### ROWS
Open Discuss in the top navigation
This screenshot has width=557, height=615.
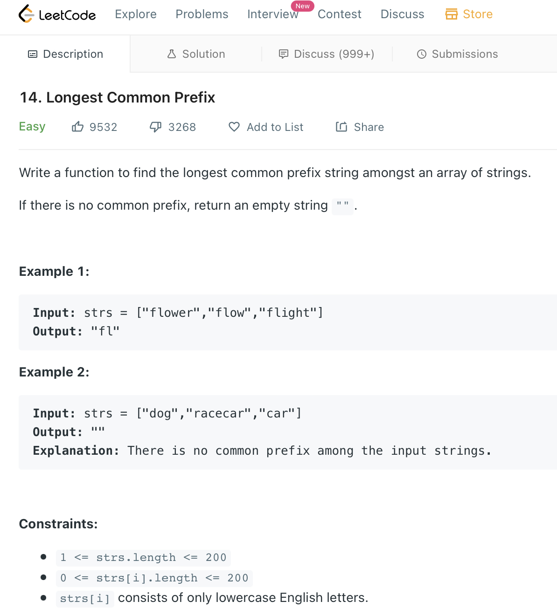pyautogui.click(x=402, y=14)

==

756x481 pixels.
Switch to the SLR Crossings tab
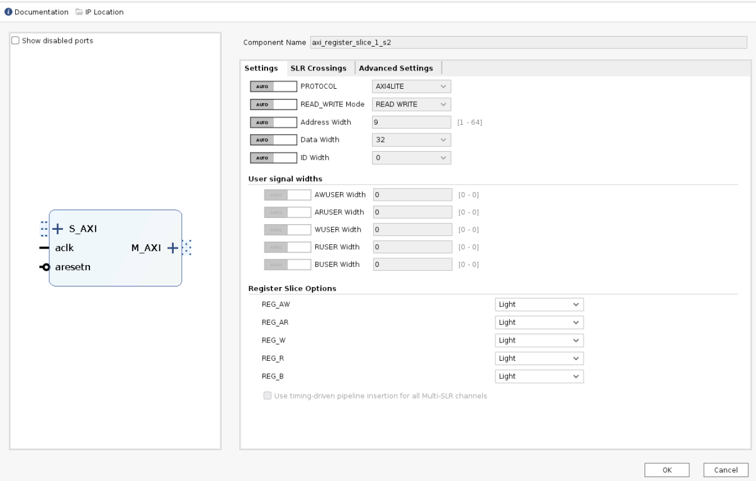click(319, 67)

### TASK INSTRUCTIONS
Retype the data from the line containing "Open Discuss in the top navigation" through the line containing "pyautogui.click(x=402, y=14)", inclusive, without any pictures.

### FULL RESPONSE
Open Discuss in the top navigation
This screenshot has width=557, height=615.
pyautogui.click(x=402, y=14)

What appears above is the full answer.